Your assignment.
Do the following statements agree with the article on the diabetes drug Actos? Answer yes or no for each, quoting the deciding words of the article. 1. The generic form of Actos will contain pioglitazone. 2. The FDA has finished its safety review of pioglitazone. 3. The generic drug will be sold under a single name.

February 16, 2012
As medical professionals sort through the firestorm of controversy surrounding the type-2 diabetes drug Actos, another controversy about the drug is brewing.
On August 17, 2012, a generic form of the controversial drug Actos will be released to the market. The generic drug, which will be marketed under a variety of names, will contain the same active ingredient as Actos – pioglitazone. It’s the same active ingredient that’s being blamed in an increased risk of bladder cancer.
Currently, the U.S. Food and Drug Administration (FDA) is reviewing the safety of pioglitazone. At the same time, many Actos users are still taking the drug despite the risks. Those risks include a 40 percent increased chance of bladder cancer if you take Actos for more than a year, heart failure and bone fractures.

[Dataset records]
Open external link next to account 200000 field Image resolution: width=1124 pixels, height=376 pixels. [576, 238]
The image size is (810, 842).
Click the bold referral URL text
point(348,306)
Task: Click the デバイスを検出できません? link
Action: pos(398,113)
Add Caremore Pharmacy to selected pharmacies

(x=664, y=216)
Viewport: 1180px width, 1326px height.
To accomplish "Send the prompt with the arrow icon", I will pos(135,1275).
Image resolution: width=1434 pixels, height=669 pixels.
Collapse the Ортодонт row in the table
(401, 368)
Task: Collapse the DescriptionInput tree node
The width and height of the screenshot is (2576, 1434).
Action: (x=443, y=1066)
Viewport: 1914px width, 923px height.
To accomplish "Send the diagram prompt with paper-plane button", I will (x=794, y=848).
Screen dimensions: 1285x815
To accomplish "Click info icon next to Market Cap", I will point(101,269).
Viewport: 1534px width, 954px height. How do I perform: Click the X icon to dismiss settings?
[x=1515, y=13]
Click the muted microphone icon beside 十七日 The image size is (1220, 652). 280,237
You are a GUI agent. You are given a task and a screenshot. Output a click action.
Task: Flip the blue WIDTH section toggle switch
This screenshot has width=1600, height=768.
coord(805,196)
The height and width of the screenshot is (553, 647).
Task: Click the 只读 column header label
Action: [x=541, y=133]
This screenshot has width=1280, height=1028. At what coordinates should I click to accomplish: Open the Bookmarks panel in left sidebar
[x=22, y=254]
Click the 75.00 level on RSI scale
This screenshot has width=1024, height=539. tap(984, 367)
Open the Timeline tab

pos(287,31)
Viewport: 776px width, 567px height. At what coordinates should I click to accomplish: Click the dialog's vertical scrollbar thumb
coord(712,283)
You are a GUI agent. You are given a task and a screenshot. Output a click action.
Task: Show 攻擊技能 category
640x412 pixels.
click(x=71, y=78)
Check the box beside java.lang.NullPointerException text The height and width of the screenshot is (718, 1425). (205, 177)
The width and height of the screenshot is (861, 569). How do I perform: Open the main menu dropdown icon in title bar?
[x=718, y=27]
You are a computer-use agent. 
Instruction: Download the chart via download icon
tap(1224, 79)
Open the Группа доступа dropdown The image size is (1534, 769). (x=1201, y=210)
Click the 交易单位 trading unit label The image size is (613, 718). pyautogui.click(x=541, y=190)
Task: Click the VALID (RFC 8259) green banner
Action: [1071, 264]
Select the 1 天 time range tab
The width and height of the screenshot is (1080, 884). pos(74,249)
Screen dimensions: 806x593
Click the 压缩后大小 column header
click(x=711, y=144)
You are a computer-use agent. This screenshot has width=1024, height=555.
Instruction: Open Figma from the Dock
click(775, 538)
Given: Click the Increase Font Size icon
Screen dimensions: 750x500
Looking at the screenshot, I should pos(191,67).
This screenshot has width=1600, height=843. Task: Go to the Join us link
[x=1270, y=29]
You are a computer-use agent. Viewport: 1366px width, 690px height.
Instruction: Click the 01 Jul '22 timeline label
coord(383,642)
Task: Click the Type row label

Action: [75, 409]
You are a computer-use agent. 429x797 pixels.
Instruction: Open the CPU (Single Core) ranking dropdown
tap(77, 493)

Task output.
1. Yes: "will contain the same active ingredient as Actos – pioglitazone"
2. No: "Currently, the U.S. Food and Drug Administration (FDA) is reviewing the safety of pioglitazone."
3. No: "will be marketed under a variety of names"